▶ _Questions to answer_
• 1. In the DNS poisoning discussion, what do simple users see on the bank's website that makes them feel safe?
• 2. Rewrite the DNS poisoning discussion from "imo, the big" up to and including "to get owned.", putting "scammers" wherever "fraudsters" occurs.

▶ _Given text_
=== Begin Enclosure ===

I concur on a personal basis but from my perspective the issue has nothing to do with me. It has to do with protecting all of the sheep, err users, I'm responsible for protecting that don't understand SSL, SSH, etc. and never will because it's not something they care to understand. This is potentially a big deal from the standpoint that, assuming it is as Kaminsky claims, and the perps start using it they have a great vehicle for a new phishing variation. Yes, SSL can prevent this, but only if the user bothers to look. So the bot herders update their bots to mass poison caches with their fake e-bay site and suddenly they get a lot more success and I have to explain over and over to the sheep, err users. *shrug*
Use case:
1. User enters www.internetbank.com in the browser
2. Poisoned DNS returns attacking server
3. User does unencrypted login to attacking server which proxies to the TLS-protected internet-bank
4. You have MITM without the user noticing, even though the bank doesn't allow non-TLS connections
When this is done to the resolvers at a large ISP, lots of customers will be affected (since they in general won't check to see if their login is encrypted, perhaps they checked that the first time they used the bank).
If a single gateway device is owned, only you are affected. That is a huge difference.
Yeah (using evan's first point as a jumping off place), secure protocols arent universal. Not everyone uses them. That doesn't change Halvar's point, which is that your default assumption is gateway compromise. The lack of secure protocols being used everywhere is a problem with or without the DNS issue. You had to encrypt and protect inside the border already. Just because people weren't doing so doesn't change that, IMO.
imo, the big story here is the coordinated vendor response/patching...
Even tho this dns poisoning stuff kinda old ( I think we won't be suprised when kazencky or whoever expose "his great finidng") , I've been here long enough to know how many "opponents" using this attack, and not so many. Doing any kind of MITM attacks in real -not in theory- isn't just clicking on a button.
So who poisons the dns servers and why? Usually not fraudsters, but defacers, who badly want to "deface" a site or hackers who are willing to put a lot of effort to pwn someone's network.
And BTW f-ck security industry, ripe, isc, cert they deserve to get owned.
hmm.. yup I do think your overlooking something. Well, obviously you understand all the technical whatnot but:
"The basic assumption is always my gateway is controlled by my opponent"
This isn't how people browse the net, they type www.mybank.com, and expect the web page returned to be the real one. That's what the fuss is all about. Non-techie's, businesses, not clever peeps like yourself.
Hi Halvar!
I agree with you that it's a very nice bug and people just took it a little our of proportion. What I can understand is where they are coming from. Simple users don't even know what SSL is, they see the "Lock picture" on the bank's website and they feel safe. The media's point is that this can be used for stealing user accounts (replacing a login server for exmaple yahoo, gmail) infecting(like changing the dns of common software like winamp.com and implementing a server with a downloadable /winampsetup.exe...) or phishing a few million people with so little effort at one single point, is dangerous. Still, this doesn't interest or scare me at all. I will keep feeling that a good remote code execution in Internet Explorer is more dangerous :)
I'm late to the party, sorry about that.
I strongly agree with Halvar - a sensible, security-aware person must assume that their gateway is owned, and we certainly need to have SSL everywhere.
Problem is - we don't! Most websites worldwide still operate on plaintext HTTP! Most people don't even use SSL for services that require login!
And then you have all those HTTP servers (no SSL) that serve pages which take in scripts from Google analytics, which scripts themselves are served from plain HTTP...
It's absolutely horrible, but I think we'll need to see actual attacks on larger scales before everyone figures out: "Gee, maybe we should redirect our incoming traffic to HTTPS... dontcha think?"

=== End Enclosure ===

▶ _Information provided_
=== Begin Enclosure ===

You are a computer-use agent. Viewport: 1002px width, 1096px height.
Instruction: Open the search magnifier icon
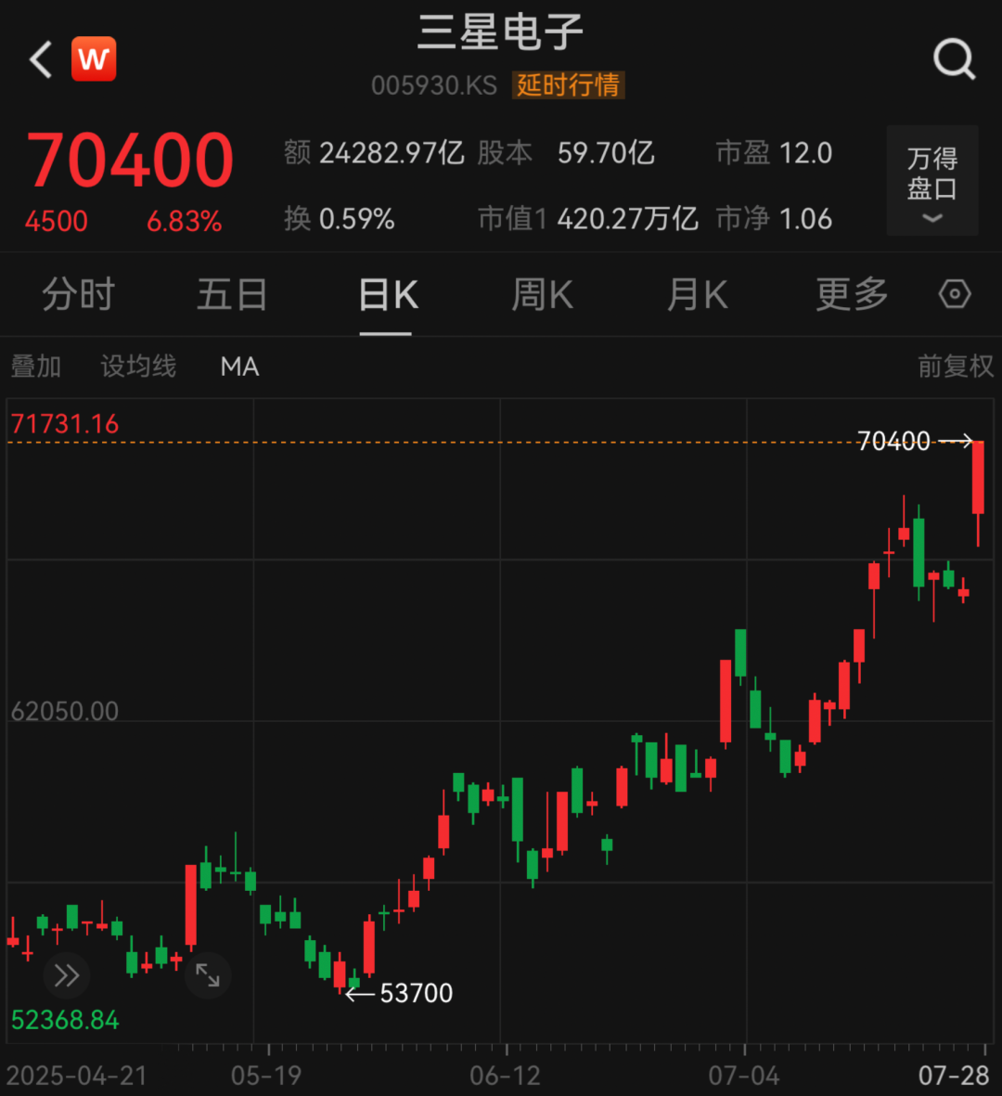pos(953,60)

=== End Enclosure ===

▶ _Answers to the exercises_
• 1. The "Lock picture"

• 2.
imo, the big story here is the coordinated vendor response/patching...
Even tho this dns poisoning stuff kinda old ( I think we won't be suprised when kazencky or whoever expose "his great finidng") , I've been here long enough to know how many "opponents" using this attack, and not so many. Doing any kind of MITM attacks in real -not in theory- isn't just clicking on a button.
So who poisons the dns servers and why? Usually not scammers, but defacers, who badly want to "deface" a site or hackers who are willing to put a lot of effort to pwn someone's network.
And BTW f-ck security industry, ripe, isc, cert they deserve to get owned.